Conviene pararse a pensar en las razones que los producen. A veces nos
avergonzará ver cómo pueden desanimarnos contratiempos tan tontos; cómo cosas de
tan poca importancia pueden hacernos pasar de la euforia al abatimiento, o
viceversa, de forma tan rápida. Para superarlos, conviene hacer un esfuerzo de
reflexión, un serio intento para ser objetivo, para ver cómo alejar esas sombras
de pesimismo que asaltan inadvertidamente a todos y que tantas veces no dejan
ver la cara soleada de la vida.

¿Falta de dotes naturales?

«Veo que lo que yo tardo una tarde entera en estudiar y luego apenas me acuerdo,
mi compañera lo estudia en una hora... -decía con pesimismo Alicia, una
atribulada estudiante de dieciséis años.

»Yo me paso encerrada todo el fin de semana estudiando, y ella, en cambio, no da
ni golpe y saca luego mejor nota.

»Y estamos las dos igual de distraídas en clase, nos pregunta la profesora, y
ella con dos ideas que recuerda le sale una respuesta convincente, y yo, en
cambio, me quedo sin saber qué decir.

»Cuando pienso en esto y me dedico a compararme, a veces me pongo muy triste al
ver que todas me aventajan y que es algo que nunca podré evitar, porque no puedo
hacer nada por remediarlo...»

Las personas que, como Alicia, sufren con esta preocupación, deben convencerse
de que no es verdad que estén en todo en inferioridad de condiciones, ni que lo
suyo no tenga remedio.
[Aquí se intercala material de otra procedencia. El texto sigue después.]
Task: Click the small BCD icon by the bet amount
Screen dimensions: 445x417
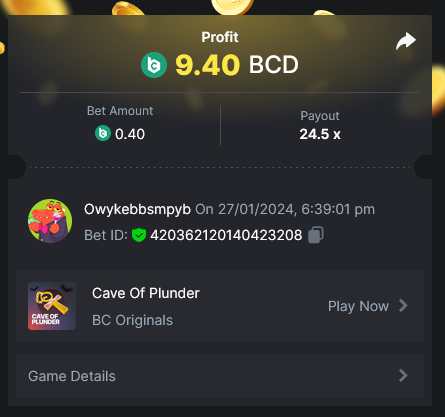Action: [x=103, y=133]
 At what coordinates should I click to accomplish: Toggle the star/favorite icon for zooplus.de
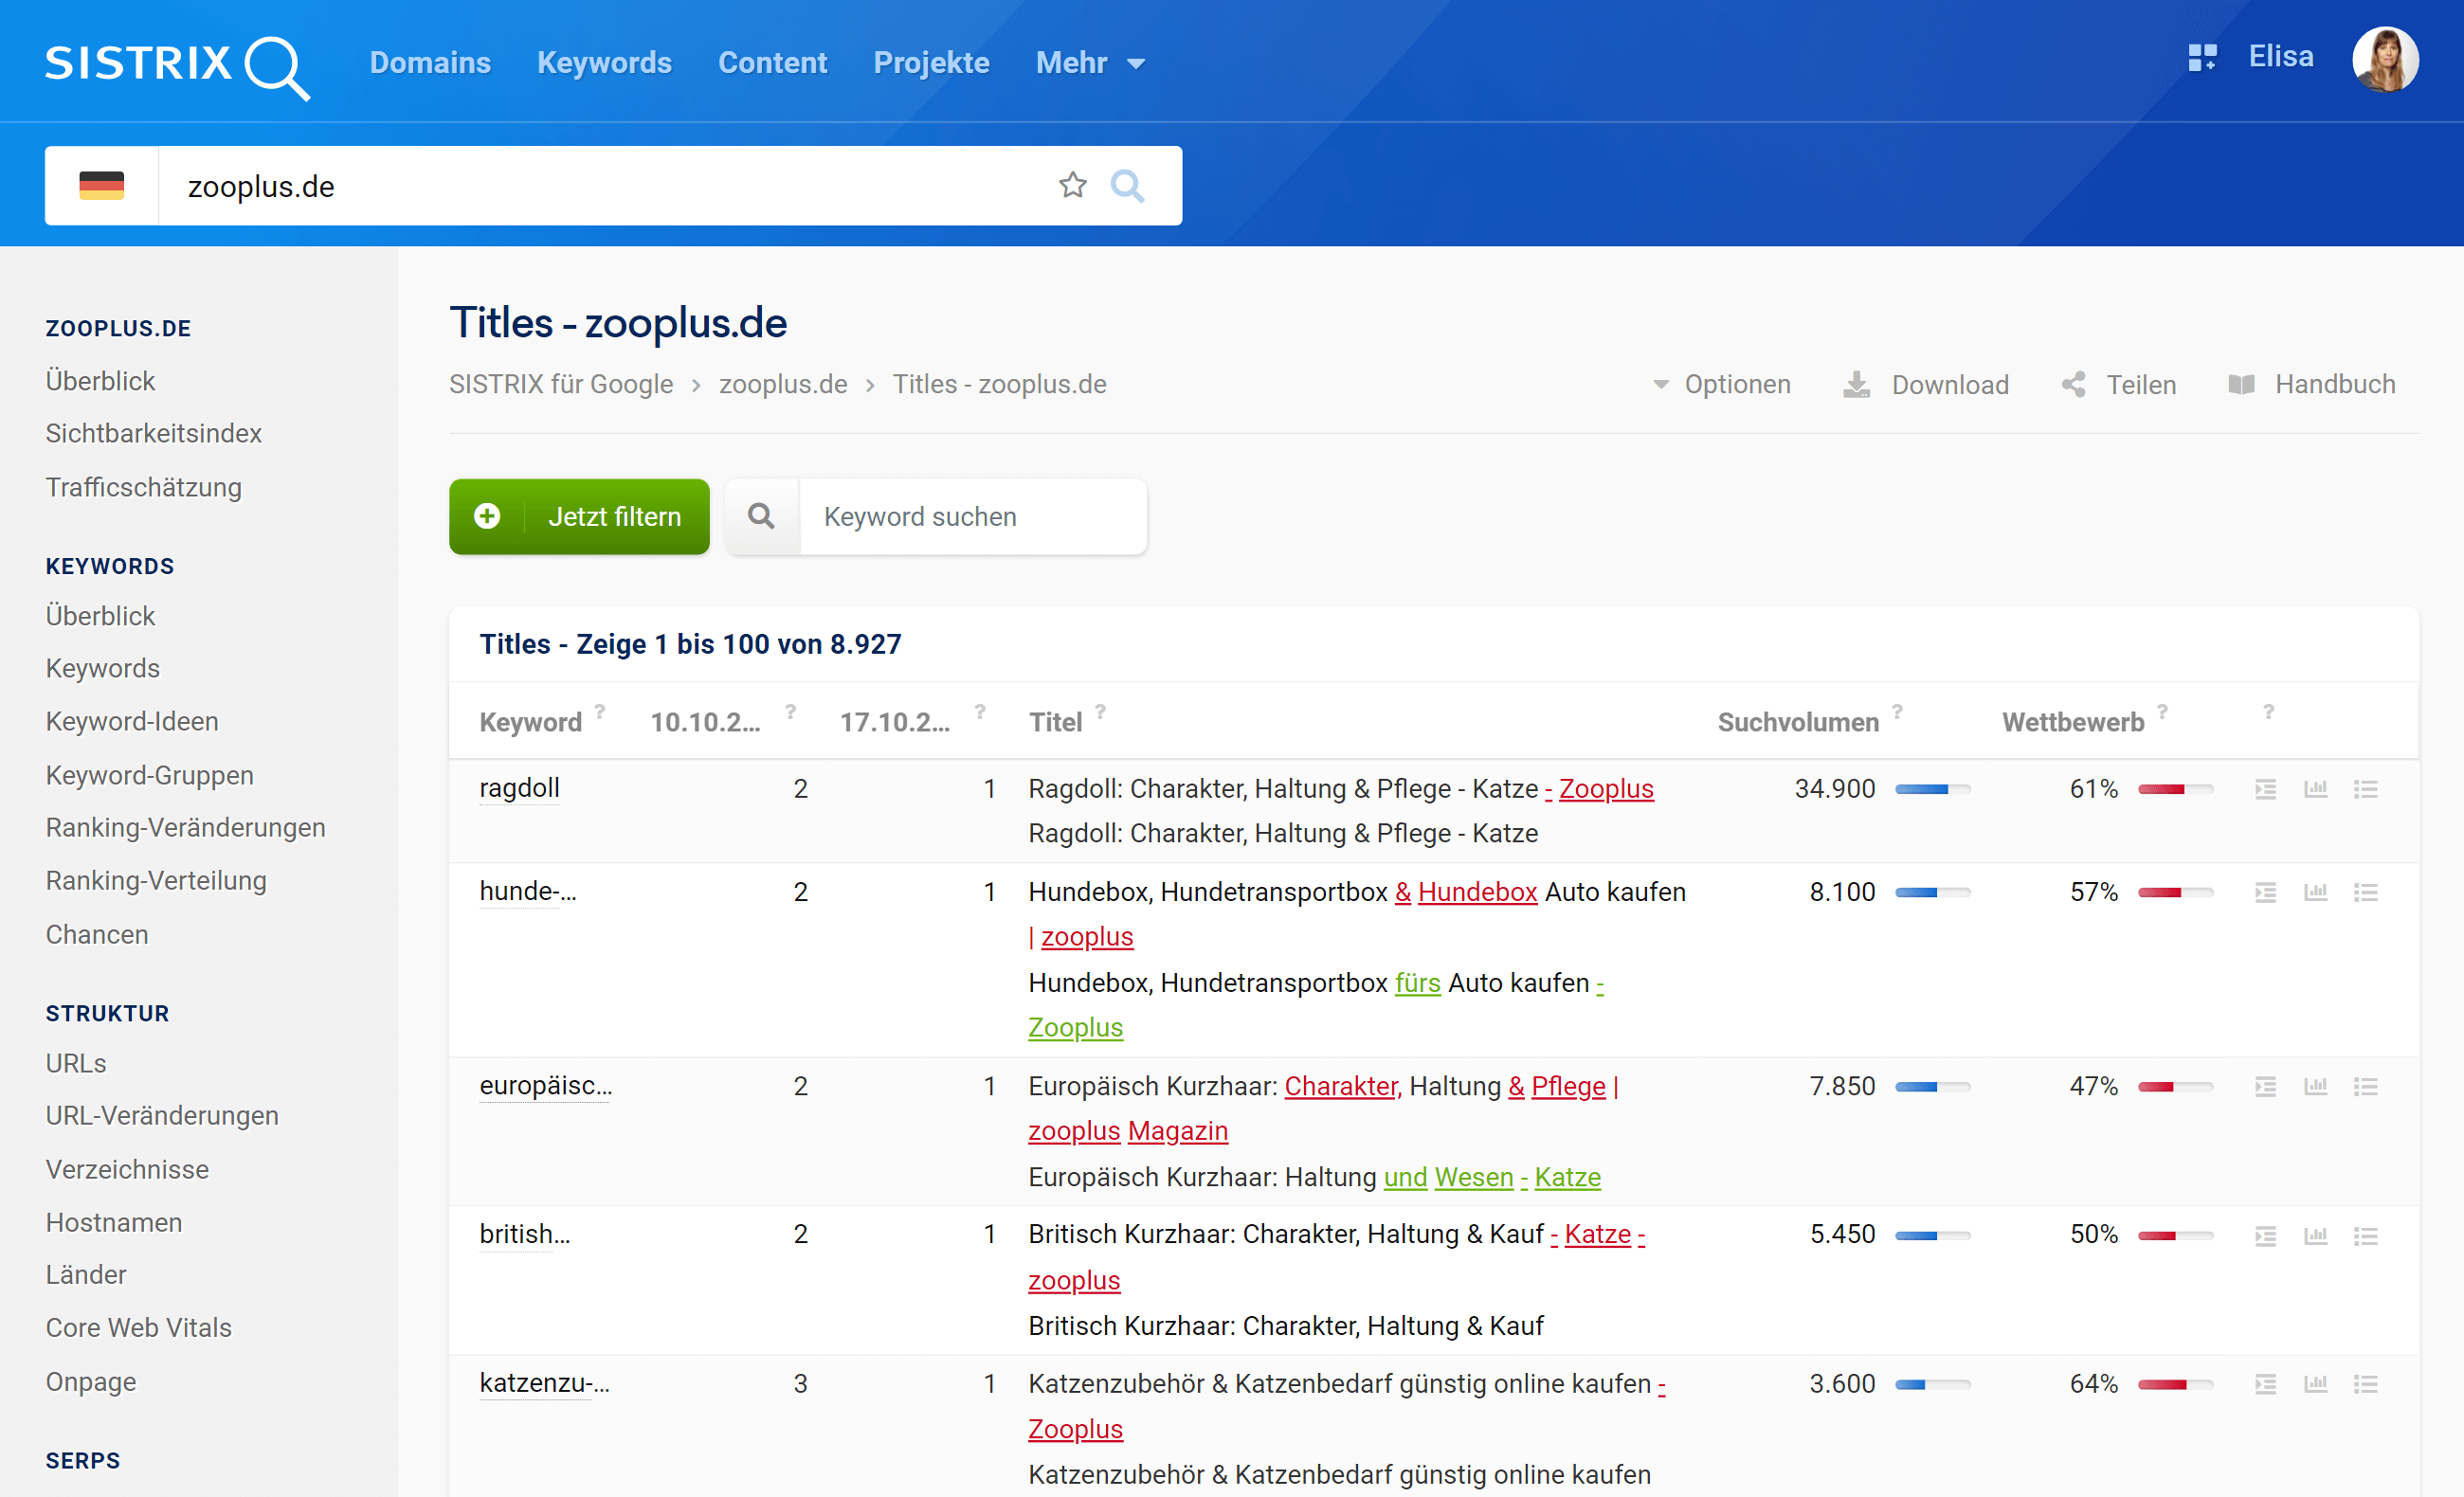point(1072,183)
Que la naturaleza suele otorgar sus dones de forma más
repartida de lo que parece. Y que otras personas con limitaciones superiores a
las suyas han triunfado en la vida y han sido muy felices.

Para empezar, es probable que se esté lamentando de unas limitaciones que no
tienen la trascendencia que ella le da.

Quizá también se olvida Alicia de otras muchas cualidades que posee, y que quizá
no brillen tanto y por eso apenas las ha advertido, pero que probablemente sean
más importantes que esas otras que le deslumbran en los demás.
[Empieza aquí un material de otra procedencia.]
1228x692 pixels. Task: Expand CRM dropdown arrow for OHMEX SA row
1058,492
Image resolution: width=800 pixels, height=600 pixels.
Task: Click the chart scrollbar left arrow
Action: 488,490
Ciertamente quizá otros tengan más simpatía, más gracia, más habilidad en lo que
sea, mejor aspecto, más medios económicos o -en apariencia- más suerte y éxito
en la vida. Pero eso no es lo fundamental. Son más importantes otras cosas que
quizá llaman menos la atención. Y tantas veces, además, el que tiene menos
talentos pero se esfuerza por hacerlos rendir, aunque le parezcan escasos, acaba
finalmente por superar a otros mucho más capacitados.
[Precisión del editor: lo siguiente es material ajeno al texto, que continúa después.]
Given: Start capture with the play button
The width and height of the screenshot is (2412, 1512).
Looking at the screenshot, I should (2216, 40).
No es buena filosofía contemplar la vida en condicional, como lo que habría
podido ser si fuéramos de otra manera o tuviéramos otras dotes o hubiéramos
actuado de distinto modo. Se puede y se debe vivir la propia vida aceptándola
como es.

Y si nos faltan medios o talentos, habrá que sacar rendimiento a lo que se tiene
y dejarse de vivir entre fantasías.

Un chico o una chica inteligente debe sacar partido a su inteligencia y dejar de
lamentarse de no lograr triunfar en los deportes, en las relaciones públicas y
en el arte a la vez. Y un chico o una chica un poco feos o no muy listos,
difícilmente llegarán a ser muy guapos o muy inteligentes, pero pueden ser
simpáticos, agradables, buenos profesionales y hombres o mujeres excelentes. Lo
mejor es ser el que somos y procurar ser cada día un poco mejor.